EXERCISE REQUIREMENTS:
[1] List each word that the article on Z lines translates or gives a literal meaning for, along with that meaning.
[2] Sum up the article on Z lines in two sentences.

[PAGE TEXT — start]

Z lines: mus­cles, fil­a­ments and flesh

The Weekend Australian - Travel - - Health -

What are they? Re­peat­ing dark discs in mus­cle cells. The ba­sic con­trac­tile unit of a mus­cle cell — a sar­com­ere — is de­fined as the seg­ment be­tween two Z lines. Sar­com­eres are small: a mus­cle cell may con­tain 100,000 of them, and Z lines can only be seen un­der a mi­cro­scope. How do they work? When a nerve stim­u­lates a mus­cle, it con­tracts by short­en­ing its fi­bres. It does this by con­strict­ing each sar­com­ere so the dis­tance from one Z line to the next de­creases. Be­tween the Z lines are thin fil­a­ments made of a pro­tein called actin, and thick ones, made of an­other pro­tein, myosin. When mus­cles con­tract, the actin and myosin fil­a­ments slide over each other, forc­ing the Z lines closer to­gether. Why the name? Z stands for Zwis­chen­scheibe, which is Ger­man for ‘‘ be­tween disc’’. Sar­com­ere comes from the Greek word sarx, mean­ing flesh. A re­lated word is sar­coph­a­gus, which lit­er­ally means flesh-eat­ing.

[PAGE TEXT — finish]
[GIVEN DATA — start]

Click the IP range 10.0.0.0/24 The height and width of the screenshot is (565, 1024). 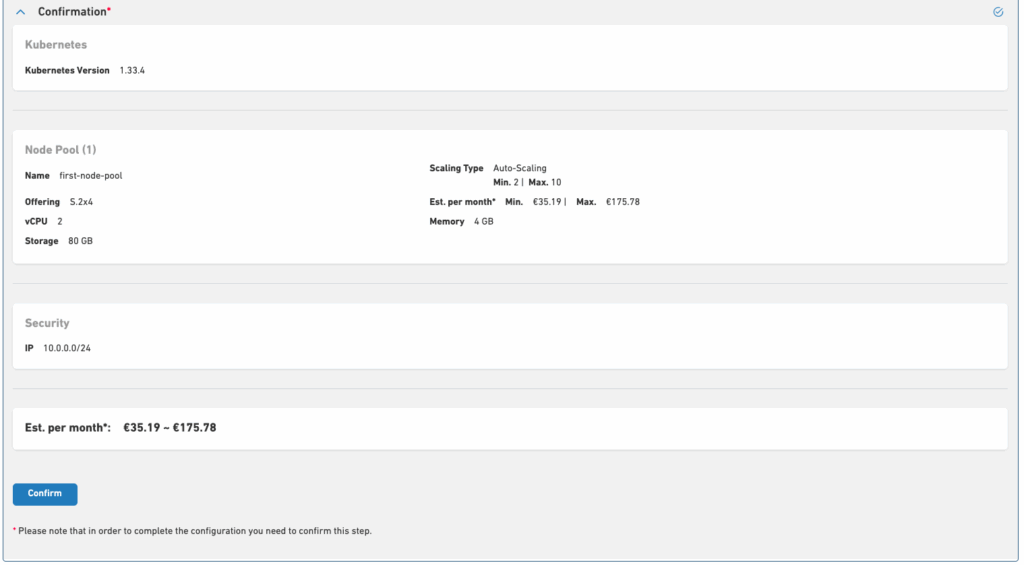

[GIVEN DATA — finish]

SOLUTION LIST:
[1]
Zwischenscheibe: "between disc" (German)
sarx: flesh (Greek)
sarcophagus: flesh-eating

[2] Z lines are repeating dark discs in muscle cells, seen only under a microscope, that mark the ends of a sarcomere, the basic contracting unit of a muscle cell. When a muscle contracts, thin actin filaments and thick myosin filaments slide over each other and push the Z lines closer together; the "Z" stands for the German Zwischenscheibe, meaning "between disc."